Gäbe es einen Storytelling-Führerschein – dann wäre „Shocking, Heartbreaking, Transformative“ eine Pflichtveranstaltung für alle Prüflinge.

4 Kommentare

  1. Es freut mich sehr, dass es die Kolumne (wieder/noch?) gibt, wenn auch mutmaßlich „in loser Folge“.
    Als Artikel, der Podcastkritik übt und der besprochene Podcast wiederum Mechanismen des Storytellings transparent macht zahlt er auch hübsch doppelt ein, aufs übermediale Konto.
    Persönlich finde ich, der Artikel könnte kürzer sein – aber das denke ich ca. von Zweidrittel der Übermedien-Artikel und sagt evtl mehr über mich aus als über die Artikel.

  2. So viele kluge Ansätze, die SHT hier verwebt.
    Danke für die tolle Analyse und Bewertung.
    Spannend, dass in diesem Versuchsaufbau auffällt, was bei vielen Storytellingformaten irritiert: weil eben simuliert, gestretcht und auch gebogen wird, alles für den Effekt.
    Must hear/must read für alle, die damit in irgendeiner Weise zu tun haben.

  3. Danke für den netten Kommentar, „lose Folge“ ist eine schöne Formulierung! Was die Länge des Textes betrifft, nehme ich das Feedback gerne an. Ich sage mal so: Meine Texte kommen meist noch ein ganzes Stück länger in der Redaktion an und das Übermedien-Team kürzt und redigiert hervorragend.

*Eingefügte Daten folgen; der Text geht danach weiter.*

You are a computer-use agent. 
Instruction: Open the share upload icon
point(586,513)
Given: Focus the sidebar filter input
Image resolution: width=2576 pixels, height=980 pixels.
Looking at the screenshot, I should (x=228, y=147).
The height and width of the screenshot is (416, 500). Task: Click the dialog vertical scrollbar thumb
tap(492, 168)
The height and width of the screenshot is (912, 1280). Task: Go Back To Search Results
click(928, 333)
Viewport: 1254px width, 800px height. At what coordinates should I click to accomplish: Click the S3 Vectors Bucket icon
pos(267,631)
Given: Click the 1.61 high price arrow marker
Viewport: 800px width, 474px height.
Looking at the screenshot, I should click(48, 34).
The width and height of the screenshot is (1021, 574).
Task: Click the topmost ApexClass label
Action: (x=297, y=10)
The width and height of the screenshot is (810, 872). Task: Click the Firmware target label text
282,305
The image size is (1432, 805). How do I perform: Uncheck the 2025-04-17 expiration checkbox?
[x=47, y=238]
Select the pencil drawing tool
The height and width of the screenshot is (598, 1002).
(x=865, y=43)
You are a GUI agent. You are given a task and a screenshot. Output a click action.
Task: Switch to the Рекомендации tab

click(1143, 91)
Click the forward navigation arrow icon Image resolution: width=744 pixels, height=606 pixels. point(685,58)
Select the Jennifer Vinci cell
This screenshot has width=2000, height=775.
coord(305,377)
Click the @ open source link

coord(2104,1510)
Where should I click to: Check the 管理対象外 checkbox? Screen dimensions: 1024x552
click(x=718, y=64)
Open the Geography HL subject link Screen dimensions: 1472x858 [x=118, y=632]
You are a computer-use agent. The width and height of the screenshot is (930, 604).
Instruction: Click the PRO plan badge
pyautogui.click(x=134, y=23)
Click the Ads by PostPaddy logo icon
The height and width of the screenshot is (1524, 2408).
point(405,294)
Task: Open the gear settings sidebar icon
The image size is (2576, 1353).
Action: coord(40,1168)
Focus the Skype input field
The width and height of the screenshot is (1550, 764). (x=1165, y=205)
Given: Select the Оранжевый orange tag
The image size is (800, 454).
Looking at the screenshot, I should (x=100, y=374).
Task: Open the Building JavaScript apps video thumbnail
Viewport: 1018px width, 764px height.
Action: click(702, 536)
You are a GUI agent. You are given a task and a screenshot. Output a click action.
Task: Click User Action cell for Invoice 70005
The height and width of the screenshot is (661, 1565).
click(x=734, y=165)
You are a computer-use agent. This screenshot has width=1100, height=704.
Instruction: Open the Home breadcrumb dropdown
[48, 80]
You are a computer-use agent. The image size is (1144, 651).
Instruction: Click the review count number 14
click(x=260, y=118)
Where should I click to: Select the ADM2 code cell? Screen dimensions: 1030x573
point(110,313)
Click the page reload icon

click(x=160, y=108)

  4. Danke für den Hinweis. Sollte man als Podcastmensch auf jeden Fall gehört haben. Dass die Nabelschau keine Schwäche ist, habe ich allerdings nicht durchgängig so empfunden – streckenweise fand ich die Folgen auf unangenehme Weise larmoyant. Aber Folge 5 ist tatsächlich ein sehr gelungener Abschluss, der ja auch genau dieses Problem noch mal thematisiert.